After making changes to your configuration file, restart the application:

sudo systemctl restart nextPYP

Step 4: SSH configuration

To process a compute job, the website will attempt to SSH into the login node of the SLURM cluster to submit jobs. For this connection to work, the website must have access to an SSH key.

To generate a new SSH key for the service account, run the following commands as the service account:

cd ~/.ssh
ssh-keygen -t rsa -f id_rsa
cat id_rsa.pub >> authorized_keys
chmod go-w authorized_keys

Tip

To become the service account, sudo su account usually works in most environments.

Note

  • You may need to create the .ssh folder if it doesn’t already exist.

Be sure to set the correct filesystem permissions for .ssh folders.

  • RSA keys are known to work well with nextPYP’s SSH client.

If your organization prefers the newer ECDSA key type, you can try to generate one of those instead. The SSH client advertises support for ECDSA keys, but we havent tested them ourselves.

Other SSH configurations than the one suggested here may work as well. If you stray from the defaults, you may need to update the config.toml file to describe your SSH configuration to the website. You can find more information about all of the SSH settings in the full documentation for the configuration file.

Step 5: Test the new configuration

After the website is restarted, go to the administration page. You can access the administration page by clicking on your username in the upper right corner and clicking the administration link there. Or you can just visit the administration page directly by changing the path (and hash) parts of the URL to /#/admin.

On the administration page, in the PYP tab, click the PYP/WebRPC Ping button.

This button will launch a short simple job on the cluster and wait for the result.

If a pong response is returned, then the new configuration was successful.

If instead, you see an error or a timeout or a no-response message of some kind, then the configuration was not successful. To find out what went wrong will require some debugging.
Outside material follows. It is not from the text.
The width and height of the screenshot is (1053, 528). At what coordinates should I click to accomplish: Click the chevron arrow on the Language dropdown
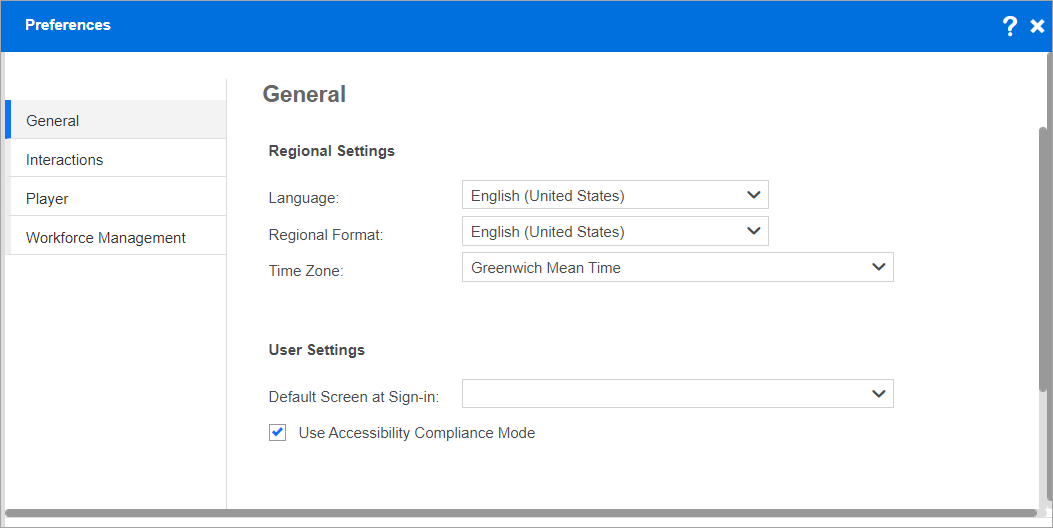754,195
The first useful place to look for error information will be the micromon log in the local/logs folder of your installation. Errors with the SSH connection will appear there. See troubleshooting for more details.

The next place to look for errors is the log files in the shared/log folder in the shared filesystem. If worker processes can’t connect to the website, their log files will usually explain why. Usually problems at this stage are caused by networking issues and mismatched configuration.